| What is being asked |
Through the line with "kesäkuu 2024 (578, 585)" and starting from the first line, return the records below word for word, with pictures left out.

(Collected data)
= = = = =
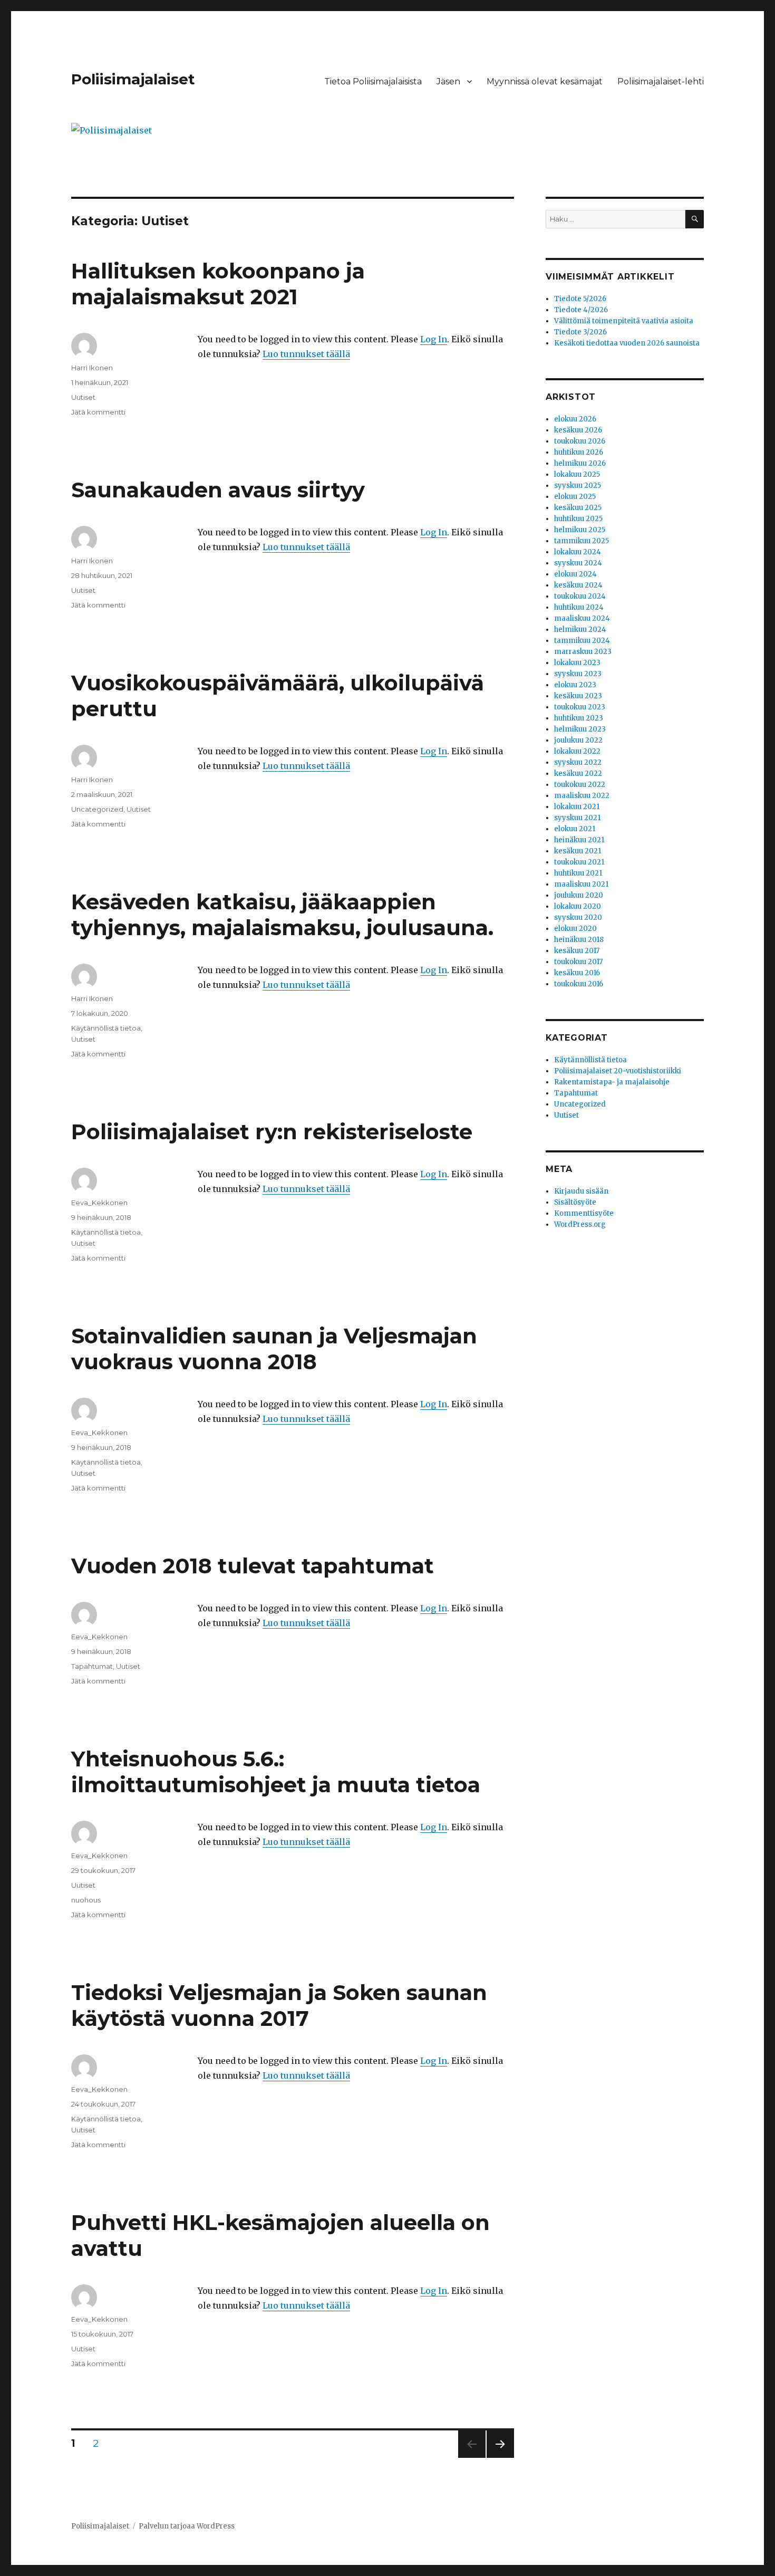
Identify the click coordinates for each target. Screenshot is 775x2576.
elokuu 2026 (575, 419)
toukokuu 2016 (578, 983)
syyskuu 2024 (578, 563)
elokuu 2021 (574, 828)
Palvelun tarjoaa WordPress (187, 2526)
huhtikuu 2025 (578, 518)
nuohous (86, 1900)
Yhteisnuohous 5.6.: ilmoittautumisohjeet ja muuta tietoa (275, 1772)
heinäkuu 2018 (579, 939)
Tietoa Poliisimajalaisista (373, 81)
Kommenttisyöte (584, 1213)
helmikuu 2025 (579, 529)
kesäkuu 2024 (578, 585)
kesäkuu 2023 (578, 695)
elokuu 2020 (575, 928)
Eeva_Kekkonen (99, 1202)
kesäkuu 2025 (578, 507)
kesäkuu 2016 (577, 972)
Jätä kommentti (98, 412)
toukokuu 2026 (579, 441)
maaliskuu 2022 (581, 795)
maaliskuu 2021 (581, 884)
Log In (433, 339)
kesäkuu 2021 (577, 851)
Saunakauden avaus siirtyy (218, 490)
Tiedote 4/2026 (581, 309)
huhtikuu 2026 (578, 452)
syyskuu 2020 (578, 917)
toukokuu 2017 (578, 961)
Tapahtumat (92, 1666)
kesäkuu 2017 (576, 950)
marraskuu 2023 (583, 651)
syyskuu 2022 (578, 762)
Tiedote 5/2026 (580, 298)
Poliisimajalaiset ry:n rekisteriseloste (271, 1132)
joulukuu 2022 (578, 740)
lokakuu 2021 (576, 806)
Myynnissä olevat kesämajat (545, 81)
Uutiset (83, 397)
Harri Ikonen (92, 367)
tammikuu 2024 (582, 640)
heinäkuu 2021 (579, 839)
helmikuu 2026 (580, 463)
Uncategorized (97, 809)
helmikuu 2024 (580, 629)
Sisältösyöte (575, 1202)
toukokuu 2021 (579, 862)
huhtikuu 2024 (579, 607)
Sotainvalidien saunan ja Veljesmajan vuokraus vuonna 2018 (274, 1348)
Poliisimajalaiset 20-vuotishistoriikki (617, 1070)
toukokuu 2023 (579, 707)
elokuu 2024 (575, 574)
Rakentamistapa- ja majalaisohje (612, 1082)
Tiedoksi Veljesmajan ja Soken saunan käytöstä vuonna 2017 (279, 2005)
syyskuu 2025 (577, 485)
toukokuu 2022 (579, 784)
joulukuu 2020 (578, 895)
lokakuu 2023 (577, 662)
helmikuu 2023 (580, 729)
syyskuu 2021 (577, 817)
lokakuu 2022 (577, 751)
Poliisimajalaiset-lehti (660, 81)
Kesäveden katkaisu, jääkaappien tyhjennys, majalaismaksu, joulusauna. (282, 914)
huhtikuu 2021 (578, 873)
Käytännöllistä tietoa (106, 1028)
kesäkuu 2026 (578, 430)
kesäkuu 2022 (578, 773)
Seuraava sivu (500, 2457)
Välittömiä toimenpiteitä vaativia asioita (623, 320)
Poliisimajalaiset (133, 79)
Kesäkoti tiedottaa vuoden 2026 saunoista (627, 343)
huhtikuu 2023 (578, 718)
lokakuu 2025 (577, 474)
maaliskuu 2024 (582, 618)
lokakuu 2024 (577, 551)
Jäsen (448, 81)
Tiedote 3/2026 (580, 332)
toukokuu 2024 (580, 596)
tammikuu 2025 (581, 540)
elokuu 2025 (575, 496)
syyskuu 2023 (578, 673)
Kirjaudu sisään (581, 1191)
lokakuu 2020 (577, 906)
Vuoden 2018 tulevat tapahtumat (252, 1566)
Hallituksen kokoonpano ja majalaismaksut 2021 (218, 284)
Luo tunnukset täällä (306, 354)
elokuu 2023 (575, 684)
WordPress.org (580, 1224)
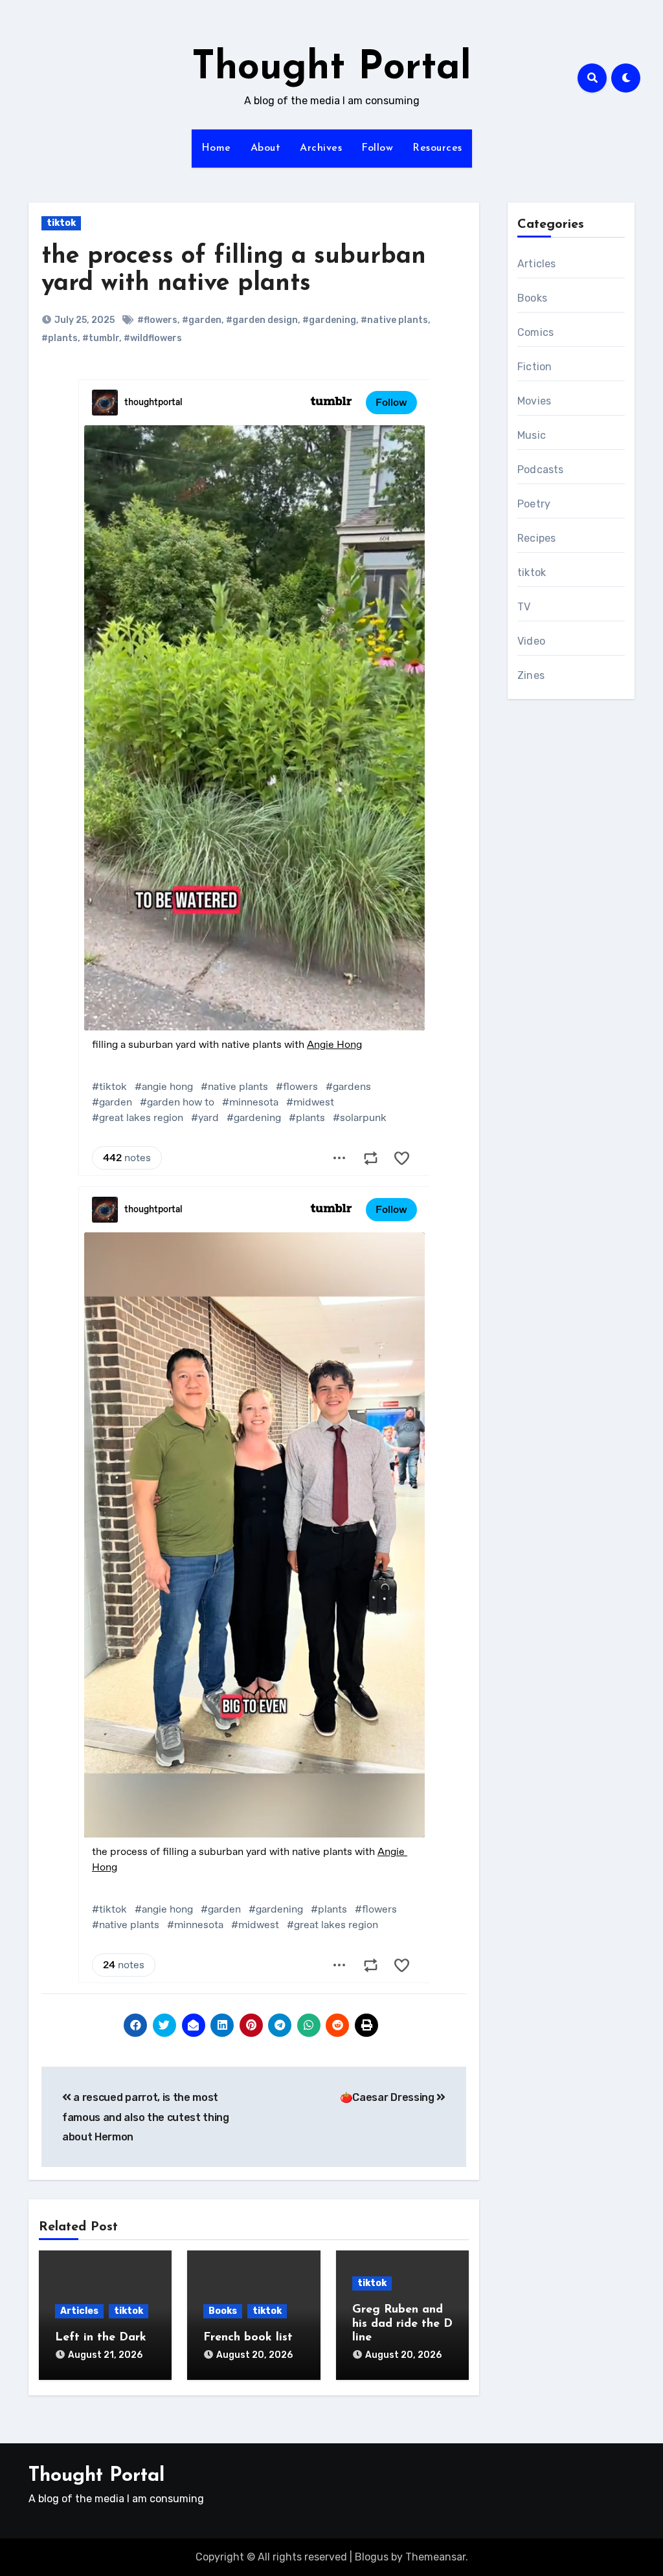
= = = = =
| Result for this exercise |
Identify the click coordinates for each target. Screenshot is 775x2576.
elokuu 2026 (575, 419)
toukokuu 2016 (578, 983)
syyskuu 2024 (578, 563)
elokuu 2021 (574, 828)
Palvelun tarjoaa WordPress (187, 2526)
huhtikuu 2025 (578, 518)
nuohous (86, 1900)
Yhteisnuohous 5.6.: ilmoittautumisohjeet ja muuta tietoa (275, 1772)
heinäkuu 2018 (579, 939)
Tietoa Poliisimajalaisista (373, 81)
Kommenttisyöte (584, 1213)
helmikuu 2025 (579, 529)
kesäkuu 2024 (578, 585)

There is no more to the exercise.